→ **Your task**: Where a picture appears in the data below, exclude it; restate everything else word for word.
+++
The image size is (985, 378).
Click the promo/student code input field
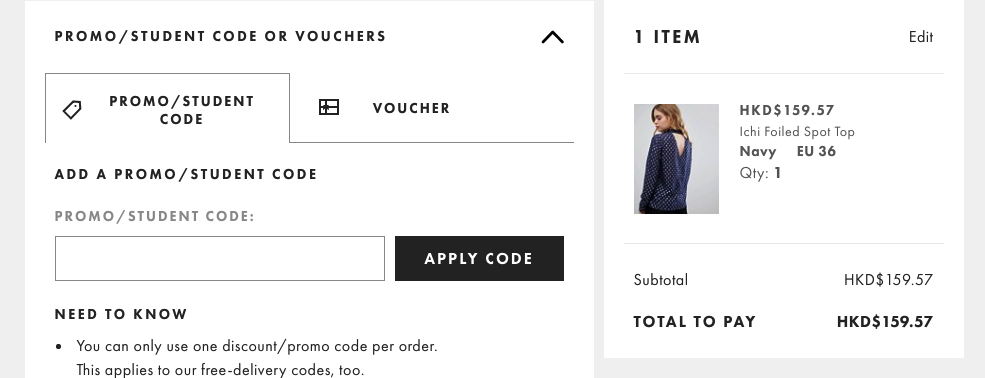(x=220, y=258)
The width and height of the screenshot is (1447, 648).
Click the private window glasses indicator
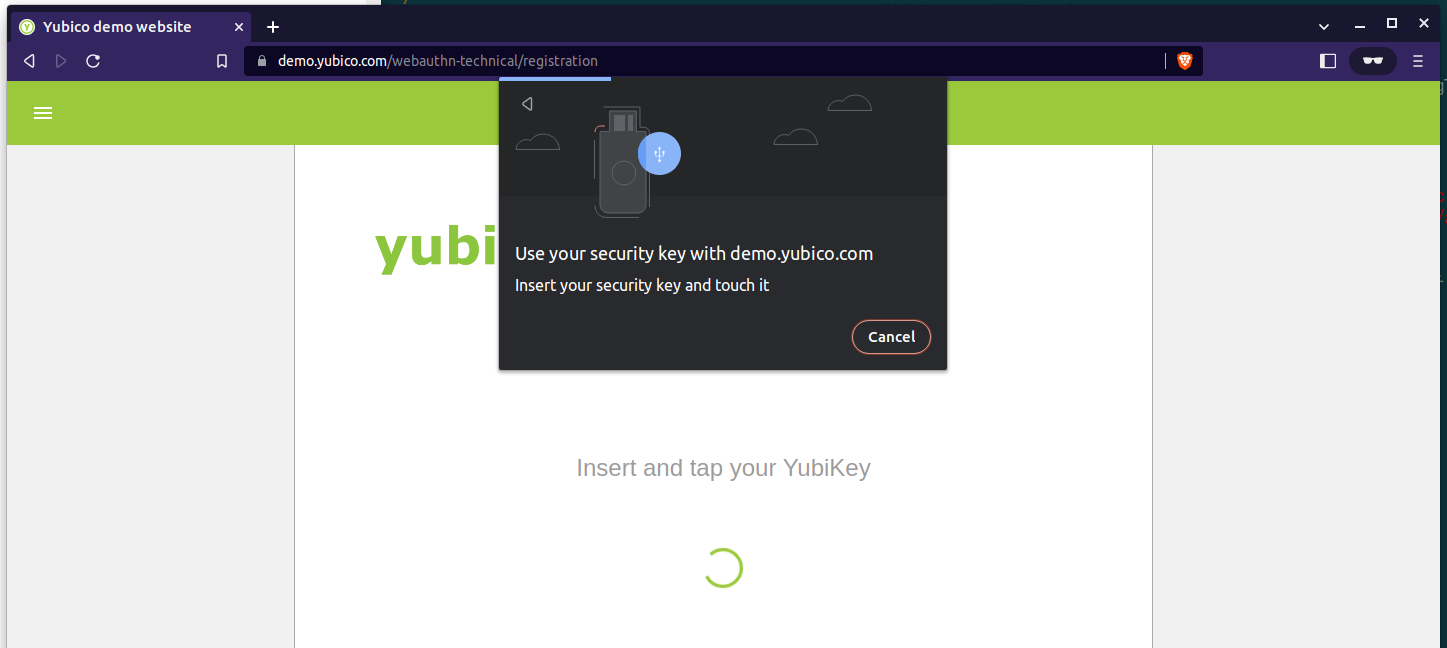click(1373, 61)
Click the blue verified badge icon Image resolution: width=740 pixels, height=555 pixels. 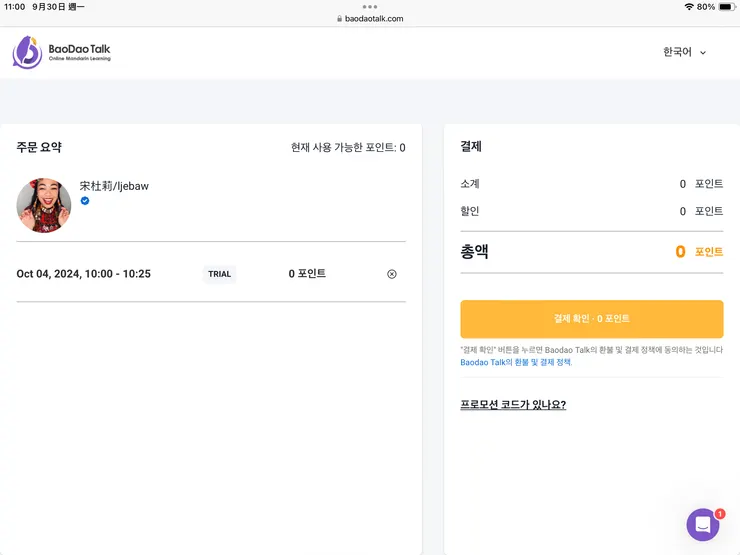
+++
→ **Response box**:
The image size is (985, 378).
Click the promo/student code input field
(x=220, y=258)
The width and height of the screenshot is (1447, 648).
Click the private window glasses indicator
click(1373, 61)
Click the blue verified badge icon Image resolution: width=740 pixels, height=555 pixels. 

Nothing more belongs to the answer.